| PROBLEM REQUIREMENTS |
Please say how many lines in the entries below hold the string "computer", with no other words.

| EXERCISE INPUT |
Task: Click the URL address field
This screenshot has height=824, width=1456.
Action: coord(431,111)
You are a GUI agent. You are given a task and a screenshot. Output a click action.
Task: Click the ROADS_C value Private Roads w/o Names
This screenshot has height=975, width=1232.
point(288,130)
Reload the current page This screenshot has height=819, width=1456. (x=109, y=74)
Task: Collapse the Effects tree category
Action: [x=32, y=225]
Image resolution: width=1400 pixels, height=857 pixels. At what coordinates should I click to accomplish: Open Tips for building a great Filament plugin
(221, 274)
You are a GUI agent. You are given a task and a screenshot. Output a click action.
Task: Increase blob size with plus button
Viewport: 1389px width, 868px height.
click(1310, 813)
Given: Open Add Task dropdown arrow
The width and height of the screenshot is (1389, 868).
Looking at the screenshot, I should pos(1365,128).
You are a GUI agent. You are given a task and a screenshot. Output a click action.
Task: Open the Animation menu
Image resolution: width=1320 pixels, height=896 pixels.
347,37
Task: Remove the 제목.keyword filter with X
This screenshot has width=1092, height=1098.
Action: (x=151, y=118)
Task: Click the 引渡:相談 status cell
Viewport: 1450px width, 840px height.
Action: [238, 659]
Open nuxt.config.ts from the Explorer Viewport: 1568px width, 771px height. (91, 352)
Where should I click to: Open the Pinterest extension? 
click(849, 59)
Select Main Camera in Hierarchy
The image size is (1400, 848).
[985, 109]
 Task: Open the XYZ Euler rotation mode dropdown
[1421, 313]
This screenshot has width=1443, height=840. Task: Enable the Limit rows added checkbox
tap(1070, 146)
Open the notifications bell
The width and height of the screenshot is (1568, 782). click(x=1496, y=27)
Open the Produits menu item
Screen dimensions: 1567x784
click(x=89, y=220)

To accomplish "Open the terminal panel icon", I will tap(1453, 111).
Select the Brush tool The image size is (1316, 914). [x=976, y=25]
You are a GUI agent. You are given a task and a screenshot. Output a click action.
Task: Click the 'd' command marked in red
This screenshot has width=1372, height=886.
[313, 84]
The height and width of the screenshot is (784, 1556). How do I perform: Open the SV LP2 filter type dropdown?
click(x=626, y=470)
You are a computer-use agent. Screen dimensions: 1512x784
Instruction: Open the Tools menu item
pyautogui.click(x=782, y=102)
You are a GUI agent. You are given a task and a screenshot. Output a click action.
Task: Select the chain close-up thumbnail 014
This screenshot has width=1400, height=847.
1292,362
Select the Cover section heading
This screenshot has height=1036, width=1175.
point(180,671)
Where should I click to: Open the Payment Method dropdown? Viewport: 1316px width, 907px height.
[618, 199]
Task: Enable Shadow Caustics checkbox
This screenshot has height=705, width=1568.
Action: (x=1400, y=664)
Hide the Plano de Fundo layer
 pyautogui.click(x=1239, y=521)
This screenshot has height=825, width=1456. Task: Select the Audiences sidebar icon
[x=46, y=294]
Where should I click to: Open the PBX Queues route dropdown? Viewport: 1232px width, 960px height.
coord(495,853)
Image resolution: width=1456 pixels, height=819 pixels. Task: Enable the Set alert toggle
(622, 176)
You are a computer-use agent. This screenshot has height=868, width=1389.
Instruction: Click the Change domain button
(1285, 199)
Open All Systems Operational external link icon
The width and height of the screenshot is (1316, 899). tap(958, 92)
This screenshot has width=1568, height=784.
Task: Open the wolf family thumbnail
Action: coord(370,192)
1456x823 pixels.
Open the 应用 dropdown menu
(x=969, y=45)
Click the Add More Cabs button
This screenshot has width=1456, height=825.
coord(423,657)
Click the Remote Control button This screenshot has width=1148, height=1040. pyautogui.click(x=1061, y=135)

| TASK RESULT |
2